View Issue Details

IDProjectCategoryView StatusLast Update
0018864phpList 3 applicationStatisticspublic28-09-17 06:51
Reportermichiel Assigned To 
Status newResolutionopen 
Summary0018864: filter duplicated or automated "clicks" from the statistics
It seems at times that some systems caused automated "clicks" in the statistics, which then inflates the click statistics. It would be good to investigate and add an option to suppress these clicks when viewing the click statistics.
TagsNo tags attached.



24-09-17 19:34

administrator   ~0059411

I just posted a link in a teams page, and it was immediately pre-fetched
and displayed. This is now a common thing to do in discussion systems. I
have a hunch someone is auto-posting the phpList mails on a system that
then goes off and fetches the content to display a summary in the chat room.

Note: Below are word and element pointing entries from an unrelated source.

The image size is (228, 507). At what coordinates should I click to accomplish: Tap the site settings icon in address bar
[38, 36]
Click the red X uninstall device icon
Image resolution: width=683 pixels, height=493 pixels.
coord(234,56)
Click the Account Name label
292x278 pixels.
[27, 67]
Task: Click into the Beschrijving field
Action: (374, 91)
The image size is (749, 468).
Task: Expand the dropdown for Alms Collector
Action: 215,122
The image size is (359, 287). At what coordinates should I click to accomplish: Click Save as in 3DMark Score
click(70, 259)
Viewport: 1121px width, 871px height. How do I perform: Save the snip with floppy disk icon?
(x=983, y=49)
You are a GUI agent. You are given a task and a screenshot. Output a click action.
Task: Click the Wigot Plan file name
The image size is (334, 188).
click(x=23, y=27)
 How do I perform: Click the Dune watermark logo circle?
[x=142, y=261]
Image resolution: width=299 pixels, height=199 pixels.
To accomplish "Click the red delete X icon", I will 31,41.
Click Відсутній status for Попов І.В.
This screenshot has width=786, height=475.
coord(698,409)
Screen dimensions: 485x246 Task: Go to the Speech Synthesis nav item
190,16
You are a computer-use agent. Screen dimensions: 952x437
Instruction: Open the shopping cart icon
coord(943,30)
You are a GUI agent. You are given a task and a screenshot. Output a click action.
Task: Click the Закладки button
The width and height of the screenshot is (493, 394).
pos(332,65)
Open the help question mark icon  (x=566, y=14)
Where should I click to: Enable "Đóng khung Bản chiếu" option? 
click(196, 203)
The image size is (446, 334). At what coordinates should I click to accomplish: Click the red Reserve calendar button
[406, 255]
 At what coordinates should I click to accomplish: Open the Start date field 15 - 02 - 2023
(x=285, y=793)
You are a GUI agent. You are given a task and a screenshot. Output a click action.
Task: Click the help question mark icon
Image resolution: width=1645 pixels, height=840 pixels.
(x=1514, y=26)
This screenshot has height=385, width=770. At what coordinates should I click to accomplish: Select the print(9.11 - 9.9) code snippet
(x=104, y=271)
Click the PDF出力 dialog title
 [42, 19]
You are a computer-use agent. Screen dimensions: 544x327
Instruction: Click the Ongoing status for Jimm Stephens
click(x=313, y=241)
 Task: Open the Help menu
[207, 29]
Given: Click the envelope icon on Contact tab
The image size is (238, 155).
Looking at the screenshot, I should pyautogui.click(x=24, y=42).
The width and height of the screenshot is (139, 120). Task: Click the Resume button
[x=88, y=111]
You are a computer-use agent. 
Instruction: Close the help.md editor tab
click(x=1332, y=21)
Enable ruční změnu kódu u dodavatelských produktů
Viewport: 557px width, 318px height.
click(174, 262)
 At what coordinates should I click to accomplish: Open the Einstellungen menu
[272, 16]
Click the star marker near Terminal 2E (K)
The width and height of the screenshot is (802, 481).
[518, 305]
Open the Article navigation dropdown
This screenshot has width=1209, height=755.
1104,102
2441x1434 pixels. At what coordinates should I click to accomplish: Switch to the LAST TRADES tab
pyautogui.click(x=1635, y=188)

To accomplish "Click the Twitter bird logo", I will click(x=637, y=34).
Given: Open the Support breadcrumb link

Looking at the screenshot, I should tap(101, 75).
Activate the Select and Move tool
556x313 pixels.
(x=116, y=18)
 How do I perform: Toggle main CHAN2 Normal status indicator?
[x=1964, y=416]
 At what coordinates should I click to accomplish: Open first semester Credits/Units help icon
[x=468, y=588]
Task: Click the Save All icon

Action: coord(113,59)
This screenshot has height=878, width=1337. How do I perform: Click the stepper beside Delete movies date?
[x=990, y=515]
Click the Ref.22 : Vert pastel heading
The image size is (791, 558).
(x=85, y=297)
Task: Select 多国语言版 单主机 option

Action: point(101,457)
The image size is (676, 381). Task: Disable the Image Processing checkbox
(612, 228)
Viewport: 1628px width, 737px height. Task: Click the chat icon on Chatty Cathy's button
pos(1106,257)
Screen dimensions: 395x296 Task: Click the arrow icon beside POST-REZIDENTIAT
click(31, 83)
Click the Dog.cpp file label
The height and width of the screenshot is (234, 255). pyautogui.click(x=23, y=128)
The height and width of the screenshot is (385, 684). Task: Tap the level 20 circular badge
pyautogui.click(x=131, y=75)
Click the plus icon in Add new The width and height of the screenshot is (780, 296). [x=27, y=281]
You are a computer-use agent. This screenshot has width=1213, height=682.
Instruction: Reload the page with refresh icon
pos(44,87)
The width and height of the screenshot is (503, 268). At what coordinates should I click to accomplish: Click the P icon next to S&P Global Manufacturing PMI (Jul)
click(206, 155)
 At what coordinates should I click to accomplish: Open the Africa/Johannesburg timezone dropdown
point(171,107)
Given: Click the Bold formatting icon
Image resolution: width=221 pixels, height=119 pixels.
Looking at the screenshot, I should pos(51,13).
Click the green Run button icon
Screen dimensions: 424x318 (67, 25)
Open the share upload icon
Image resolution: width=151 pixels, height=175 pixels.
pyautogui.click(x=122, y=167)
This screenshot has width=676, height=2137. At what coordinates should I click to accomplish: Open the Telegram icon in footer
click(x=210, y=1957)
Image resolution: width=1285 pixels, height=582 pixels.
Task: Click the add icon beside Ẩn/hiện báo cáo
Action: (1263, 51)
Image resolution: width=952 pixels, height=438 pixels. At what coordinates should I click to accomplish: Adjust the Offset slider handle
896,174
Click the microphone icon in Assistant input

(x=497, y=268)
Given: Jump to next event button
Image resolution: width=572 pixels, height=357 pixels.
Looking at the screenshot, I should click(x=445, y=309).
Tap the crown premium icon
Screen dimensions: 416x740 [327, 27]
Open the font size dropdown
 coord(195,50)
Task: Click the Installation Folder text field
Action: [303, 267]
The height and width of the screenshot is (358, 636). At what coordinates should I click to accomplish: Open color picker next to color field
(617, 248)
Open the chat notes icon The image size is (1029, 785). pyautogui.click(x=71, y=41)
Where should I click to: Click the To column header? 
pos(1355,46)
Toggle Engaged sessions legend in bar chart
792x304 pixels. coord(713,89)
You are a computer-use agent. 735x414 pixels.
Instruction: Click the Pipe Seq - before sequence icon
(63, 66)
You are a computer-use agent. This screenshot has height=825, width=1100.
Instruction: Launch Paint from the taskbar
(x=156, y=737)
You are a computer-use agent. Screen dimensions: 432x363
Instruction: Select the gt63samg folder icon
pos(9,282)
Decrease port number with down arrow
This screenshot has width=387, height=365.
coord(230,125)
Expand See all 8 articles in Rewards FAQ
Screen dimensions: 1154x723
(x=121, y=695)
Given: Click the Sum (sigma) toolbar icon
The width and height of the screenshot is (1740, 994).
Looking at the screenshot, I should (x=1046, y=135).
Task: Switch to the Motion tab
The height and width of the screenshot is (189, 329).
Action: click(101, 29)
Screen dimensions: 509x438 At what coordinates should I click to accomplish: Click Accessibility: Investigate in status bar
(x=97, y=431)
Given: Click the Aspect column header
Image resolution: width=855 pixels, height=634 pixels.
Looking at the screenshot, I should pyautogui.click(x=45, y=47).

We need to prevent this from happening. @duncan can you check if these systems
obey the robots.txt file, or simply fetch it?

I do think I've added headers in the pages to block robots, but that
won't help if they're from elsewhere.


26-09-17 08:43

reporter   ~0059416

Duncan in Phplist dev mailing list on 18/09/2017 at 11:26:

Most subscribers are technical, engineers etc, so the emails are going
to mostly corporate subscribers, which I guess are more likely to have
automated checking of incoming emails.

I had hoped that it would be possible to discard clicks based on the IP
address or user agent, but the logging that I added doesn't show any
particular patterns.

This is a problem for the client because he sells banner ads in the
emails, the pricing of which is based on the expected number of clicks.
With this problem the phplist click statistics are going to be way too




26-09-17 08:45

reporter   ~0059417

Alessandro on 19/09/17 at 10:35 in Phplist dev mailing list:

Hello Duncan,

I too noticed inconsistencies between Phplist statistics and supposed
reality. You have provided an explanation for one! Users who seem to
be clicking always, but upon direct contact are not interested.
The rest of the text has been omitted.